The Company will forthwith mail a copy of each such certificate to each
registered Holder of this Warrant, and will, on the written request at any time
of the Holder of this Warrant, furnish to such Holder a like certificate setting
forth the Exercise Price of the Warrant at the time in effect and showing how it
was calculated.

     4.4  Notices of Record Date.  In the event the Company (a) takes a record
          ----------------------                                              
of the holders of any class of securities for the purpose of determining the
holders thereof who are entitled to receive any dividend on, or any right to
subscribe for, purchase or otherwise acquire any shares of stock of any class or
any other securities or property, or to receive any other right, or (b)
consolidates or merges into, or transfers all or substantially all of its assets
to, another corporation, or (c) dissolves or liquidates (the events described in
the foregoing clauses (b) and (c) being hereinafter referred to as a
"Fundamental Change"), then and in each such event the Company will mail or
- -------------------                                                        
cause to be mailed to the registered Holder of this Warrant a notice specifying
(i) the date on which any such record is to be taken for the purpose of such
dividend, distribution or right, and stating the amount and character of such
dividend, distribution or right, (ii) the date on which any such Fundamental
Change is to be effected, and the time, if any to be fixed, as of which the
holders of record of Common Stock or Common Stock Equivalent Shares shall be
entitled to exchange their shares of Common Stock or Common Stock Equivalents
for securities or other property, if any, deliverable on any Fundamental Change
and (iii) the amount and character of any stock or other securities, or rights
or options with respect thereto, proposed to be issued or granted, the date of
such proposed issue or grant and the persons or class of persons to whom such
proposed issue or grant is to be offered or made.  Such notice shall also state
that the action in question or the record date is subject to the effectiveness
of a registration statement under the Securities Act of 1933, as amended (the
"Securities Act"), or a favorable vote of stockholders, if either is required.
- ---------------                                                                
Such notice shall be mailed at least 20 days prior to the date specified in such
notice on which any such action is to be taken or 20 days prior to the record
date therefor, whichever is earlier.


                                   SECTION 5

                                    Notices
                                    -------

     Any notice or other document required or permitted to be given or delivered
to the Holder or the Company shall be delivered, or sent by certified or
registered mail, to the Holder or the Company at the address as set forth in
Section 10.4 of the Debenture Purchase Agreement.

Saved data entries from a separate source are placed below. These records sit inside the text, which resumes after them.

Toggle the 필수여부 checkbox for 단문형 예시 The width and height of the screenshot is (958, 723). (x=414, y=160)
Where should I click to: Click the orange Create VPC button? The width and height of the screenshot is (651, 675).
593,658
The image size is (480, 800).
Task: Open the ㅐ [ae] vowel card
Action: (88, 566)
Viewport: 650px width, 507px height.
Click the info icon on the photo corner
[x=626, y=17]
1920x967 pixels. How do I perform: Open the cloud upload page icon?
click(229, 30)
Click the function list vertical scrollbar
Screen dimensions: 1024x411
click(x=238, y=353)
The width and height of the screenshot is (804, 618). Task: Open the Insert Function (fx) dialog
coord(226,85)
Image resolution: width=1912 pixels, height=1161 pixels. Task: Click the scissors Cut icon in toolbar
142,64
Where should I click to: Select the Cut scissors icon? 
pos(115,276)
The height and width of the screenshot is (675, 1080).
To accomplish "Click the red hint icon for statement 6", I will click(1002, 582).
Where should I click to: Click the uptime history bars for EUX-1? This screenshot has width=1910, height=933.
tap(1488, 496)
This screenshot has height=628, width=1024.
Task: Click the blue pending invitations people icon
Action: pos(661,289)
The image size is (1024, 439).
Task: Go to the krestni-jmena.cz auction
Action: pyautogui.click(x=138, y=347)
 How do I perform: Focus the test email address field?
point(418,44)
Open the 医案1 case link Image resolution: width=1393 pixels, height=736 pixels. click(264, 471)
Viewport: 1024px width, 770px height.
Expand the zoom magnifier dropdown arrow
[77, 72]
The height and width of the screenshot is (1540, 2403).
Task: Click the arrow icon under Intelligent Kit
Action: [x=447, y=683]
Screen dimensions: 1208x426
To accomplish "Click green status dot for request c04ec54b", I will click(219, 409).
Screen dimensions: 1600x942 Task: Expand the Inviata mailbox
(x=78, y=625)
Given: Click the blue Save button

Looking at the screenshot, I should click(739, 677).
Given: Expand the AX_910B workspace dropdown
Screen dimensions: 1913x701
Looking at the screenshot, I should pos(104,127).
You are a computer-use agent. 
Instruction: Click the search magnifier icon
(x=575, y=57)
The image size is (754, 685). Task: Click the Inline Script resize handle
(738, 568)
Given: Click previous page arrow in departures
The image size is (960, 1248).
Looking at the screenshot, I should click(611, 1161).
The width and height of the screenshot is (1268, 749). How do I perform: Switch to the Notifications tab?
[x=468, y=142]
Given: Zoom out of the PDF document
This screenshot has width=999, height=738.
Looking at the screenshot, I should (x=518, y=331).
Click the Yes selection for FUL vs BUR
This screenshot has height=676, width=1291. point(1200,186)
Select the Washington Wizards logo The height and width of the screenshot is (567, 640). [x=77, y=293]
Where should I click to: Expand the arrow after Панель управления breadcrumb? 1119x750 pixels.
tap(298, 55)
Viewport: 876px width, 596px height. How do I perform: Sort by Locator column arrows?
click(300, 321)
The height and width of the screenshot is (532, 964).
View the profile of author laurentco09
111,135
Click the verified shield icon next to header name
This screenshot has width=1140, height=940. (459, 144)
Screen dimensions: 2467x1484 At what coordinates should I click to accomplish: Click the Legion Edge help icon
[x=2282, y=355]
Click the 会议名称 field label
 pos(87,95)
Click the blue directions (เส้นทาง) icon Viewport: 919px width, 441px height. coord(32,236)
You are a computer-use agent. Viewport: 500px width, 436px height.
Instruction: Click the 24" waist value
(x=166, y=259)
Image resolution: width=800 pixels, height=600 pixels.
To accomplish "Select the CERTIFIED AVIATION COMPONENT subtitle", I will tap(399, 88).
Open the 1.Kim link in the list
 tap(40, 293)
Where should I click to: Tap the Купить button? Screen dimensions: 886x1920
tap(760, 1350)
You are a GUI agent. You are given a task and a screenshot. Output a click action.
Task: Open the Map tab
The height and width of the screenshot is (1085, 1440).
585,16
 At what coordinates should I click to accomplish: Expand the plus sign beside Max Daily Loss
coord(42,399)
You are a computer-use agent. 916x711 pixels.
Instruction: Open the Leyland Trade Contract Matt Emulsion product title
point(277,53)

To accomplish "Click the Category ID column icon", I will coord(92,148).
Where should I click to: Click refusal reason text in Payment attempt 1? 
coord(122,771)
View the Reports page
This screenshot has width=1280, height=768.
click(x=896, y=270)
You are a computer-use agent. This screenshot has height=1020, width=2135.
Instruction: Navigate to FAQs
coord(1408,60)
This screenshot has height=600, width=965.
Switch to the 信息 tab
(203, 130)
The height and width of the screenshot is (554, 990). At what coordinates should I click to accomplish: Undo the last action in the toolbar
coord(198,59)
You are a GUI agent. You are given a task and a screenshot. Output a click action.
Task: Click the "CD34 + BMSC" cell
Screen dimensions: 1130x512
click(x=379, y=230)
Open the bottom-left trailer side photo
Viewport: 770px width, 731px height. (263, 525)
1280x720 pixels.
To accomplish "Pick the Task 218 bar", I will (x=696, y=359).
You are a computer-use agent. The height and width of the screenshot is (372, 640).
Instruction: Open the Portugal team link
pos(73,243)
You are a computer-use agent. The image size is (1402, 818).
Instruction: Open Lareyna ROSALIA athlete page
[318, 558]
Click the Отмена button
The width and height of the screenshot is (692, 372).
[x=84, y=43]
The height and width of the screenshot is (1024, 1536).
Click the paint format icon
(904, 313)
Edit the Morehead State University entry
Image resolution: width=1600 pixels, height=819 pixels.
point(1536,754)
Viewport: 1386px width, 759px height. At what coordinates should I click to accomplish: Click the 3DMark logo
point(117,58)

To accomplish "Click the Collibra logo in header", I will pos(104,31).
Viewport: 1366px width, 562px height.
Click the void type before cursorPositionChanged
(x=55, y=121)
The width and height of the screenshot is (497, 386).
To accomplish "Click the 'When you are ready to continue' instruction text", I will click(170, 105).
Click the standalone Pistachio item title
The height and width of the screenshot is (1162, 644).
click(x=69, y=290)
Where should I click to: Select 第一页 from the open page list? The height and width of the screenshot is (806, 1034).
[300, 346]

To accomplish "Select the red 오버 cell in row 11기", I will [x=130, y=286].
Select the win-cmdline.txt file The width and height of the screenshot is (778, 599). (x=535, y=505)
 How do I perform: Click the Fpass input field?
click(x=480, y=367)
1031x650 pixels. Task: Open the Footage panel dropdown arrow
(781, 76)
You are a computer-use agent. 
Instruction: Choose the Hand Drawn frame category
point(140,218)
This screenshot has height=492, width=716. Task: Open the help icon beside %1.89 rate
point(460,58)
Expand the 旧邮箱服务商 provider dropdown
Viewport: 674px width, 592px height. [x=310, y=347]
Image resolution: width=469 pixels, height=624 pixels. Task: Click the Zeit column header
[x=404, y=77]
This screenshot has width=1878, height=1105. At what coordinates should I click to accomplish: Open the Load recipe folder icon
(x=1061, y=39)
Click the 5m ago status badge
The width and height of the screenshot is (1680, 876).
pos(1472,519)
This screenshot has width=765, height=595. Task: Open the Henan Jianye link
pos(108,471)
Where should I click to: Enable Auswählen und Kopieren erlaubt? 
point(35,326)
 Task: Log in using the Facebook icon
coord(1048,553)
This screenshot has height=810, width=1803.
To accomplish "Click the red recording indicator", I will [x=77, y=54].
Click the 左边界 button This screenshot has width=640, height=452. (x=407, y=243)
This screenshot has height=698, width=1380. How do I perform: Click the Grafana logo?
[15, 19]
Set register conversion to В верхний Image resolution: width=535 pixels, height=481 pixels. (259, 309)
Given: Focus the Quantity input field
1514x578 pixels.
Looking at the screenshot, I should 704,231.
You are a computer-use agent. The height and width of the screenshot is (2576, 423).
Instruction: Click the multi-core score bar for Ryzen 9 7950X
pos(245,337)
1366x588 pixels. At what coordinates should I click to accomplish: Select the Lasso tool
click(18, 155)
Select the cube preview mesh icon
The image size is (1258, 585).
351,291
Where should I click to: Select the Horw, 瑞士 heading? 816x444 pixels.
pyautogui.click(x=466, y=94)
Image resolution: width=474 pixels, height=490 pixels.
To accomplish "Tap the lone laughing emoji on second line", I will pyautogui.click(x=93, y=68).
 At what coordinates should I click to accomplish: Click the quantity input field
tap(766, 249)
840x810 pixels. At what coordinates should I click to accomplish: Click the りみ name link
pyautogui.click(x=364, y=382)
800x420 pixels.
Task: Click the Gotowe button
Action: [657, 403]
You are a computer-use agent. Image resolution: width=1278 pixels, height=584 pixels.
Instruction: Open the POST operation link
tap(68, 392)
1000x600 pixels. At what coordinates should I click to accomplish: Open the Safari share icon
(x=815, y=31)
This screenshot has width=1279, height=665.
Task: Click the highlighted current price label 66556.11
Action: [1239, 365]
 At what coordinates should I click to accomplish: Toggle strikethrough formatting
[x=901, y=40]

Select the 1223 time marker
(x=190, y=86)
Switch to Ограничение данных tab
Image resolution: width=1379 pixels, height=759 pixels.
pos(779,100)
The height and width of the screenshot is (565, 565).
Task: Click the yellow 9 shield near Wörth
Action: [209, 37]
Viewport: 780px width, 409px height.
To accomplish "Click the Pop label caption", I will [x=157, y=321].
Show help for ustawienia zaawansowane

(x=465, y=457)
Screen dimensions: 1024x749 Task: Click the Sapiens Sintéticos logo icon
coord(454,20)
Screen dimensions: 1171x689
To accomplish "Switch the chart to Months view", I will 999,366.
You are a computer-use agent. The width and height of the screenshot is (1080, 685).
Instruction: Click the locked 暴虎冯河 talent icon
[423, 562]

                                      -5-
<PAGE>
 
                                   SECTION 6
                                        
                                 Governing Law
                                 -------------

     This Warrant shall be governed by, and construed and enforced in accordance
with, the internal laws of the State of Delaware, without giving effect to its
conflicts of laws provisions.


                                   SECTION 7

                   Binding Effect on the Company's Successor
                   -----------------------------------------

     This Warrant shall be binding upon any corporation or entity succeeding to
the Company by merger, consolidation or acquisition of all or substantially all
of the Company's assets.


     [Balance of Page Left Blank Intentionally -- Signature Page Follows]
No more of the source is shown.